After nearly a month without his people-mama to remind him of his manners our Stevens' Mountain Cur has developed a few bad habits. Not horrible, nasty, habits but ones that need reversing nonetheless. He's also matured a little more. This seems to happen in spurts.

One place this has happened is with the chickens. After a day of watching him I decided that he didn't seem to consider them food... just potentially fun to chase. Last night he herded an escaped dominic into a corner and backed off so I could put the frightened bird back over the fence. I then herded everyone into the coop and closed them up for the night.....

Not realizing that my favorite chicken, Salvadore, wasn't inside. He often hangs out under the bigger chickens so when I saw a little eye and beak poking out I presumed it was him. This morning I opened the door and realized he was missing. Oh the agony! Later, I thought I heard his peculiar call so I had a tiny hope he would reappear. A very tiny hope!

Then about 5:30 this afternoon I heard one heck of a kerfuffle at the coop and went running to see what was the matter. It was Rufus, orange bird in mouth, running around the corner of the workshop. Boy was I angry!
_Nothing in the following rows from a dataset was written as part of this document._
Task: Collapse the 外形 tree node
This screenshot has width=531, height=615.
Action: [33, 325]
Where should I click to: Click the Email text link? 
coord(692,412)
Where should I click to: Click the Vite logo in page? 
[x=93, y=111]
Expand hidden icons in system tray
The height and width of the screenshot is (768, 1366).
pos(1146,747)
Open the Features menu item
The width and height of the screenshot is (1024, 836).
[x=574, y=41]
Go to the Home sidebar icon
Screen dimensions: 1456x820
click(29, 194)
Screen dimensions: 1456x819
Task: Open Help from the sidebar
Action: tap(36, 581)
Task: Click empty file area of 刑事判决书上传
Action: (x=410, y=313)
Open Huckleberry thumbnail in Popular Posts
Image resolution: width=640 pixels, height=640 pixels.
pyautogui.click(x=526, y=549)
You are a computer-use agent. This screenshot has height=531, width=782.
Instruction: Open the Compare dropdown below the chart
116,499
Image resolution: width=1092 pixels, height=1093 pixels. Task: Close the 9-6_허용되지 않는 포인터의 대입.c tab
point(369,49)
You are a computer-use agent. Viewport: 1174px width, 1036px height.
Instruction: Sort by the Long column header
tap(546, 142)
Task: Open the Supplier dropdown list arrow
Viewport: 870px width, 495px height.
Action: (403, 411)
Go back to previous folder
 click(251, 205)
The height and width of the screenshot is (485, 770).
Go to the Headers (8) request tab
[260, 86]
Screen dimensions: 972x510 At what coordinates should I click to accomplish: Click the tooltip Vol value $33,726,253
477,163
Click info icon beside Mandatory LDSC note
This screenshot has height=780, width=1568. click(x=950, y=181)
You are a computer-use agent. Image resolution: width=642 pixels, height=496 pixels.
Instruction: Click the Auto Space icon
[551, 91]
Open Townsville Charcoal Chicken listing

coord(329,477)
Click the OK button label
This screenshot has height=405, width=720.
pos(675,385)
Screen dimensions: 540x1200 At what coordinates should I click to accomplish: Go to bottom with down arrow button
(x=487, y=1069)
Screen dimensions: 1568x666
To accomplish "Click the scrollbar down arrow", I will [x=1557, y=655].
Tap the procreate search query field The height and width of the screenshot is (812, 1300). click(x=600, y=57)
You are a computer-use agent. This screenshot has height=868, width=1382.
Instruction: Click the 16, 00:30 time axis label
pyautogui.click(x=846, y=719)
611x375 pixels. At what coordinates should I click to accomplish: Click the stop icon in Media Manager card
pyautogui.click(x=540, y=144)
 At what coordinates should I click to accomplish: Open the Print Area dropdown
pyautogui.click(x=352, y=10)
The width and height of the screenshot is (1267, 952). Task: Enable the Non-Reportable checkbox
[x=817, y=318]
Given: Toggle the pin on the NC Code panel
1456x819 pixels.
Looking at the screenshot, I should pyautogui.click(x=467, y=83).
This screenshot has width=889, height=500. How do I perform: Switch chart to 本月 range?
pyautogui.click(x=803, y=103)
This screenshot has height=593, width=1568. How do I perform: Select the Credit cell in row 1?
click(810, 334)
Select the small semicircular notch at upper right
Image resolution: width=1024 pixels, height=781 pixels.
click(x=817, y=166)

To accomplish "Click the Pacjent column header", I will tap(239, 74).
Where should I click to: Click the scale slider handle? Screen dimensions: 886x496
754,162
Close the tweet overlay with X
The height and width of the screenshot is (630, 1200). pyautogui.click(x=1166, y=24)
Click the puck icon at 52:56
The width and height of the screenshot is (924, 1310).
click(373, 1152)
The moment he heard me yell the poor creature was dropped but he was determined it would NOT leave the spot. Lying on the ground, in a state of great panic, was little Salvadore! His wing feathers were a little mussed up but- despite his wild ride in Rufus' mouth -there wasn't a scratch on him!

Sal is back amongst his brethren, enjoying the feeder bucket, and undoubtedly telling stories of "camping out" for a night. I have my favorite little rooster back.

1 comment:

Lausanne said...

I'm so glad that Rufus is becoming a mannerly caretaker to your dear flock! I could have used someone like him on the premises last evening. I am still reeling from the shock of coming home to a literal hen-house massacre. I had to leave at 5:30 to perform at the local coffeehouse and unfortunately with Brian away this weekend, no-one was around to shut the hens in their house at dusk. I guess up until now we have been simply lucky. But last night our luck changed. I came home to a walking nightmare of feathers and dead bodies everywhere in and out of their house and pen. There was no actual carnage-- if by that one means half eaten bodies lying about. No. This was one hellacious frolic, with every neck broken but no parts missing. I am beside myself with sadness and guilt and anger that always points the finger back at me, ultimately.
The cowardly rooster was safely ensconced on his woodshed roost and now forlornly calls to his ladies. I found at least 9 bodies out of 12, In a daze of finding one still-warm body after another I stopped counting. All I know is that Cinderella, our dear senior all white Auracana is one body that I haven't found. I can only hope that she is out there in the deep forest ferns grubbing for worms in the steady rain, and not the prize that was carried off for dinner. The lesson here for me is to either have a watchdog , stay home every evening or just not raise chickens any more. I am so damn churned up! I've loved watching our birds in their free- ranging freedom to roam all over the place, and I hate to think how large an area I would have to enclose to give them some sense of their freedom. I don't know if I could settle on keeping birds in a small pen. It breaks my heart to lose them all. I so hope you don't ever have anything like this to come home to!